→ **SOURCE PASSAGE**
Jong-su (Yoo Ah-in), a part-time worker, bumps into Hae-mi (Jun Jeong-seo) while delivering, who used to live in the same neighborhood. Hae-mi asks him to look after her cat while she's on a trip to Africa. When Hae-mi comes back, she introduces Ben (Steven Yuen), a mysterious guy she met in Africa, to Jong-su. One day, Ben visits Jong-su's with Hae-mi and confesses to him during a pot session that he burns abandoned greenhouses.
In anticipation of the film, I re-read the Haruki Murakami's short story taken from the anthology The Elephant Vanishes. Like a lot of his works, the story feels cryptic, simple on the surface, surreal once it gets under your skin. There is a mystery but Murakami doesn't quite persuade you to penetrate beneath the veneer. I certainly didn't think for one second it could be adapted into a film because there doesn't seem to be much of a plot at all. My wife shared the same sentiment. We were all the more curious as to what Lee could distill from this intriguing short story.

→ **ACTIVITY LIST**
1. In the film review, which anthology contains the Murakami short story that the writer re-read?
2. Pick up the film review after its final sentence and write what comes next.

[Stored data]
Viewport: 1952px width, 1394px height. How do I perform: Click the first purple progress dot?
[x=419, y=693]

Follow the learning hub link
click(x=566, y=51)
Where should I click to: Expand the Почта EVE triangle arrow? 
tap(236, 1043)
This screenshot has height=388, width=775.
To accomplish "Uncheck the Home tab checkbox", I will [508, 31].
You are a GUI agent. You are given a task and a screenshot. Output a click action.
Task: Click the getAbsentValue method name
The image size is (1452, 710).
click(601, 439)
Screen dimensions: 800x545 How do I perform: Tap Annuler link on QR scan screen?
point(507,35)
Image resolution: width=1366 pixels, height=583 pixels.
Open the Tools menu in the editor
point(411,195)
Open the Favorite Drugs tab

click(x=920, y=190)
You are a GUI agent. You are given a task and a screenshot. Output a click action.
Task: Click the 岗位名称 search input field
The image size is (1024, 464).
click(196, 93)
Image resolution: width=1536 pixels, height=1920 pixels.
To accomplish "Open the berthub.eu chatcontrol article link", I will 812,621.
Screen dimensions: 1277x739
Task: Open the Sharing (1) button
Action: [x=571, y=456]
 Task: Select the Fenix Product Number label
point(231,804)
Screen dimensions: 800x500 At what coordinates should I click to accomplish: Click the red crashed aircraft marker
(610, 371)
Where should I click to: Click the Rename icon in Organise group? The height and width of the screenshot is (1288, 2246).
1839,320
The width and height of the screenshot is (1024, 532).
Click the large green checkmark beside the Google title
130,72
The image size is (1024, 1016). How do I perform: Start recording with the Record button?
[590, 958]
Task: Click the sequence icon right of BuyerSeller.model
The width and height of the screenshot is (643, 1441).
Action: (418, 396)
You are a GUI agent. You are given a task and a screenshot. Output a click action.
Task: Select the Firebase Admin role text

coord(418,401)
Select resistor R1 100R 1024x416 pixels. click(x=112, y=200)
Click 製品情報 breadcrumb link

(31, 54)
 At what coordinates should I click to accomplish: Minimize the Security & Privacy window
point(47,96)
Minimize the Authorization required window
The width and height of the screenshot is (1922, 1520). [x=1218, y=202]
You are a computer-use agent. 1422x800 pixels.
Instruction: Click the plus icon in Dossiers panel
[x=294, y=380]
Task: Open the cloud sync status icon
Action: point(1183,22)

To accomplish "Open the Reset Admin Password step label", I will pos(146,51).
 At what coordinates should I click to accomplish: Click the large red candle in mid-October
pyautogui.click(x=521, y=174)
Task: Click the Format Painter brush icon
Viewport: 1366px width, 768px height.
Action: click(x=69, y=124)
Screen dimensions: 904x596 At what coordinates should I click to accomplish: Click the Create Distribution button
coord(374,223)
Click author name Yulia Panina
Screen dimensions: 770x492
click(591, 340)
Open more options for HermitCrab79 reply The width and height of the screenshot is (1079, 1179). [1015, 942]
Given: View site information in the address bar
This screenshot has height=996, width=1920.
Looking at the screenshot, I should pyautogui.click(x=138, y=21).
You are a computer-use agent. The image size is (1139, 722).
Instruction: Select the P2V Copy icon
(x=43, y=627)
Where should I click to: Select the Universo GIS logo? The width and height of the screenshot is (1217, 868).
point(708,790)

→ **ANSWERS BY TASK**
1. The Elephant Vanishes

2.
Like Murakami's distinctive prose, Lee's Burning retains the other-worldly surreality through arthouse pacing and artful cinematography. The first act moves at a languid pace as we observe Jong-su's infectious reticence and Hae-mi's enthusiastic flamboyance. It is an unlikely match, but you will sense the possibility of a sweet romance. They long to cling near one another like satellites, but they will never share the same orbit because forming the third vertex of the triangular relationship is Ben, the coolly detached upper-class, the spanner in the works, the Great Gatsby.
As much as the first act plays like a meditative dance of a fever dream and an elegy for lost innocence, I also recognise that it will be divisive. I have a feeling most filmgoers won't have the patience to sit through it and be emotionally vested in the characters. Lee may be an extraordinary image maker, gently probing deep into the human psyche, its desires and impulses, but the story feels opaque, dense, resembling an enigma. But if one is a serious filmgoer, it is easy to slip into Lee's rhapsodic wonder of a tale, patiently waiting for the bomb to drop. It is when the head film becomes a mind film in the second act that it pays dividends tenfold.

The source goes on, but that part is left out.